─── RECORDED DATA ───

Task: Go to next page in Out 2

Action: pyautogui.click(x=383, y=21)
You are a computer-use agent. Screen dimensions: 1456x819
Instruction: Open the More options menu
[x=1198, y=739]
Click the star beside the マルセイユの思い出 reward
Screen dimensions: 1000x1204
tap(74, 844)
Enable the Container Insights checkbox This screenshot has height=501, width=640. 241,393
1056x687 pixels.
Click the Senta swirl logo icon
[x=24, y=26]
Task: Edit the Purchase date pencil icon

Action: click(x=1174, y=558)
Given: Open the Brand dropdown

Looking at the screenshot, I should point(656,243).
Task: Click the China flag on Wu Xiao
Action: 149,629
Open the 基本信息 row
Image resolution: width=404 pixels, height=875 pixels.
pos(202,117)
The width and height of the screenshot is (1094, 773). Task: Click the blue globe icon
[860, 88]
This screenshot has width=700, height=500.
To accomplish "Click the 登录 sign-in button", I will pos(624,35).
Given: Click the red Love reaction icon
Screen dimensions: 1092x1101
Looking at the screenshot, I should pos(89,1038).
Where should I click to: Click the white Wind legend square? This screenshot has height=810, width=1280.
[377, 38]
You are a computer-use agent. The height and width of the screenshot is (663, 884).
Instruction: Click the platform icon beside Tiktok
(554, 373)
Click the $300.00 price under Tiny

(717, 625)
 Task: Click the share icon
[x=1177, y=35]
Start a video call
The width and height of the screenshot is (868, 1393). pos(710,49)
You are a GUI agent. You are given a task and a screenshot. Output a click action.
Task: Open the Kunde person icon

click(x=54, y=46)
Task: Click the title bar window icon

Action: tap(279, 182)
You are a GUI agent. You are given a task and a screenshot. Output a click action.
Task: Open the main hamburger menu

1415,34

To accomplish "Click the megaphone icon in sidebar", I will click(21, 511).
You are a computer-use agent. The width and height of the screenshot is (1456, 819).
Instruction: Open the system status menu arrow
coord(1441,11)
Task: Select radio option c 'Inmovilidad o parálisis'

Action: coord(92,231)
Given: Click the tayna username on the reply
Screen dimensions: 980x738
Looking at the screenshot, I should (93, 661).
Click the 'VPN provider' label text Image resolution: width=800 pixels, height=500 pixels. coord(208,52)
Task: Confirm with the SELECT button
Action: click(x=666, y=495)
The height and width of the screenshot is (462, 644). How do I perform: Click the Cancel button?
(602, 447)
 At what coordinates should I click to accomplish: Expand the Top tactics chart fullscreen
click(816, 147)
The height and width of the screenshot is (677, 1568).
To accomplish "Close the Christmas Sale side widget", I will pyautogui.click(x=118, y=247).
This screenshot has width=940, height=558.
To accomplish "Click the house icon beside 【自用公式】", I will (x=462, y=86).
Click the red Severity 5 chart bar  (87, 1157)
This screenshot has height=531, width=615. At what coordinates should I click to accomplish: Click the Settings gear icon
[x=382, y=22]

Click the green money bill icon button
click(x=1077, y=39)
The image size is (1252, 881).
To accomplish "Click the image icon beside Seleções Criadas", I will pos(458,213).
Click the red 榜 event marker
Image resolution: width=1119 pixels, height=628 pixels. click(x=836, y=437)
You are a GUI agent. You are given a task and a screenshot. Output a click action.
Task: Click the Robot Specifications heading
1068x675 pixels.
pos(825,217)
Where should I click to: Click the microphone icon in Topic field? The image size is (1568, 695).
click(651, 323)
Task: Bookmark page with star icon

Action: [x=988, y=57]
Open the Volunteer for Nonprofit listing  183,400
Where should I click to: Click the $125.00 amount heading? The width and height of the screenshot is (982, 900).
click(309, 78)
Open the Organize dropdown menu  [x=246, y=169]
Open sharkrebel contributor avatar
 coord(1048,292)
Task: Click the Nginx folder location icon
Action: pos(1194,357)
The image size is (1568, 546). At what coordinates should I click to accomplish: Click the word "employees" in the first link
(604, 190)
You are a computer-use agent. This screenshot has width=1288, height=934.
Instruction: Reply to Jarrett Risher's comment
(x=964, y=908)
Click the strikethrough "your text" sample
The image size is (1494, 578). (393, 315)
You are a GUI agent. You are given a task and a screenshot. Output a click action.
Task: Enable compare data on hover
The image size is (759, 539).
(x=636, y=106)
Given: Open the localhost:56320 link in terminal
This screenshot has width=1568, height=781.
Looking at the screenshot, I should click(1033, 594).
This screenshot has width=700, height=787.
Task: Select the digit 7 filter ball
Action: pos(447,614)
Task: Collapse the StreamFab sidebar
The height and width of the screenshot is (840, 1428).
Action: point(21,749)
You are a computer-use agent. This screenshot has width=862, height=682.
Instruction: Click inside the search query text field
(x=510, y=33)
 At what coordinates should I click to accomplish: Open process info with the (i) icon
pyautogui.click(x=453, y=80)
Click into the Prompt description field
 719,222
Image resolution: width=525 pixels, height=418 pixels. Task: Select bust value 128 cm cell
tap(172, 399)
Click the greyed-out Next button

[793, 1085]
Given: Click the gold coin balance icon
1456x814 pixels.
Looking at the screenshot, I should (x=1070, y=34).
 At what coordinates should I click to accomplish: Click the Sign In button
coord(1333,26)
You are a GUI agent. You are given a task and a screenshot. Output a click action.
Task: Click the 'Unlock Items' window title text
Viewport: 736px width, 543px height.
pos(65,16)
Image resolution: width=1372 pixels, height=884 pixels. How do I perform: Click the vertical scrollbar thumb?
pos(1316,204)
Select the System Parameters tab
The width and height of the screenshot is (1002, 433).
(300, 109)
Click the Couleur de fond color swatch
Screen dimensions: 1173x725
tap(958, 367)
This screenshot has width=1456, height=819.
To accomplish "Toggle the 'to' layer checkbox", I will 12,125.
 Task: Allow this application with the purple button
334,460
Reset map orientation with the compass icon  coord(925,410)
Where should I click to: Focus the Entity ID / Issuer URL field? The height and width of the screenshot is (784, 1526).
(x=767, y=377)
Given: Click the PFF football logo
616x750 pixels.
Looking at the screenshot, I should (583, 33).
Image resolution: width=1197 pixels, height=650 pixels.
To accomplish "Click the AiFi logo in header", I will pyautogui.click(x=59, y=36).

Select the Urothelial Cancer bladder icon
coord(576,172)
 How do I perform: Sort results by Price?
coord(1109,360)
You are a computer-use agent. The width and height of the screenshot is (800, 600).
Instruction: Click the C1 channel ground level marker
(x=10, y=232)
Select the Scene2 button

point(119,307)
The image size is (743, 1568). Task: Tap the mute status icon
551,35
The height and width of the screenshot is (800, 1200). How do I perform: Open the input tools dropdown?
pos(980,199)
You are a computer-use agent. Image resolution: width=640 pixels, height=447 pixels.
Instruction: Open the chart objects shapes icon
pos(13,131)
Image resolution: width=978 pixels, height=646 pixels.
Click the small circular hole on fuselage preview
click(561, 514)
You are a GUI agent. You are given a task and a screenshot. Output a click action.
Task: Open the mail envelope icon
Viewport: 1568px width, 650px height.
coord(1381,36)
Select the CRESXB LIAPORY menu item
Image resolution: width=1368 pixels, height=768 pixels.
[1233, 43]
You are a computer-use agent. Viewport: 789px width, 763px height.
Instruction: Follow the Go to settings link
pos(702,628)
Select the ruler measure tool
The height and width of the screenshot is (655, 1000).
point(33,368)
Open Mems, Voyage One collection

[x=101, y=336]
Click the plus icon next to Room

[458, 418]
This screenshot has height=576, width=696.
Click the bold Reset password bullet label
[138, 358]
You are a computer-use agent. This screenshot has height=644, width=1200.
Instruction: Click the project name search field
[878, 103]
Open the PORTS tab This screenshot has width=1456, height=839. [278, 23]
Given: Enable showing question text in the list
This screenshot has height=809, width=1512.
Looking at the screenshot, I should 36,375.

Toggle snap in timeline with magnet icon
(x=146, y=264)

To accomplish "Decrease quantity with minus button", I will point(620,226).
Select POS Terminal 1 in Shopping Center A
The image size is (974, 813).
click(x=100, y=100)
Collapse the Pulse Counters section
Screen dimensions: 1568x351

───

> **TASK BRIEF**
State how many of the lines above contain the string "label". Reply with the number alone.

> **ANSWER FOR THIS EXERCISE**
2